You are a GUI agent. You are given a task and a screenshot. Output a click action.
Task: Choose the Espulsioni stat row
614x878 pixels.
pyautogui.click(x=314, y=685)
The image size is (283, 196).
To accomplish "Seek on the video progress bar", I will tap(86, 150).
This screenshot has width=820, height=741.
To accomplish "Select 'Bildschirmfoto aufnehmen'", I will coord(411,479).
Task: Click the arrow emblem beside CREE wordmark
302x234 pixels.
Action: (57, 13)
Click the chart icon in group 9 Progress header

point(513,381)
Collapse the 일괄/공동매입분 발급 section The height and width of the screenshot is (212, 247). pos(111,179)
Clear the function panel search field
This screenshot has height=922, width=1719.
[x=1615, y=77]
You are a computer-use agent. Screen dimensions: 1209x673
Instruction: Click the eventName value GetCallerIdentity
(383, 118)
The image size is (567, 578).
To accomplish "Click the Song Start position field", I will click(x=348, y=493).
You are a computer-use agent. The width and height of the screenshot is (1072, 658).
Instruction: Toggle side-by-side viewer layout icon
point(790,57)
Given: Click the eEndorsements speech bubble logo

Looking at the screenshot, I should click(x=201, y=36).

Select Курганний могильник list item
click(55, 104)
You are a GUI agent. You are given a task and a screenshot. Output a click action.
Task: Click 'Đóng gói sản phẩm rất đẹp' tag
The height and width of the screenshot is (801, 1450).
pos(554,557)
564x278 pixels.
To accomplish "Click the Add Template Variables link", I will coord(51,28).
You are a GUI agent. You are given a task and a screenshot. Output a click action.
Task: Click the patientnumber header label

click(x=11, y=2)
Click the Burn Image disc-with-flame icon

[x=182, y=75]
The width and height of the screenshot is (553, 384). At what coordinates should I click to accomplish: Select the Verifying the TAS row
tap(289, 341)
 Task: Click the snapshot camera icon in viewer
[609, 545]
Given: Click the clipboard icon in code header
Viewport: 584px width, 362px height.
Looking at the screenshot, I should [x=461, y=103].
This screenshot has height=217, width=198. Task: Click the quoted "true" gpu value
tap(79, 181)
---------------
■ **Exercise objective**
Nothing should be dropped. Retype each line above as it is.

■ **Solution for this exercise**
You are a GUI agent. You are given a task and a screenshot. Output a click action.
Task: Choose the Espulsioni stat row
614x878 pixels.
pyautogui.click(x=314, y=685)
The image size is (283, 196).
To accomplish "Seek on the video progress bar", I will tap(86, 150).
This screenshot has width=820, height=741.
To accomplish "Select 'Bildschirmfoto aufnehmen'", I will coord(411,479).
Task: Click the arrow emblem beside CREE wordmark
302x234 pixels.
Action: (57, 13)
Click the chart icon in group 9 Progress header

point(513,381)
Collapse the 일괄/공동매입분 발급 section The height and width of the screenshot is (212, 247). pos(111,179)
Clear the function panel search field
This screenshot has height=922, width=1719.
[x=1615, y=77]
You are a computer-use agent. Screen dimensions: 1209x673
Instruction: Click the eventName value GetCallerIdentity
(383, 118)
The image size is (567, 578).
To accomplish "Click the Song Start position field", I will click(x=348, y=493).
You are a computer-use agent. The width and height of the screenshot is (1072, 658).
Instruction: Toggle side-by-side viewer layout icon
point(790,57)
Given: Click the eEndorsements speech bubble logo

Looking at the screenshot, I should click(x=201, y=36).

Select Курганний могильник list item
click(55, 104)
You are a GUI agent. You are given a task and a screenshot. Output a click action.
Task: Click 'Đóng gói sản phẩm rất đẹp' tag
The height and width of the screenshot is (801, 1450).
pos(554,557)
564x278 pixels.
To accomplish "Click the Add Template Variables link", I will coord(51,28).
You are a GUI agent. You are given a task and a screenshot. Output a click action.
Task: Click the patientnumber header label

click(x=11, y=2)
Click the Burn Image disc-with-flame icon

[x=182, y=75]
The width and height of the screenshot is (553, 384). At what coordinates should I click to accomplish: Select the Verifying the TAS row
tap(289, 341)
 Task: Click the snapshot camera icon in viewer
[609, 545]
Given: Click the clipboard icon in code header
Viewport: 584px width, 362px height.
Looking at the screenshot, I should [x=461, y=103].
This screenshot has height=217, width=198. Task: Click the quoted "true" gpu value
tap(79, 181)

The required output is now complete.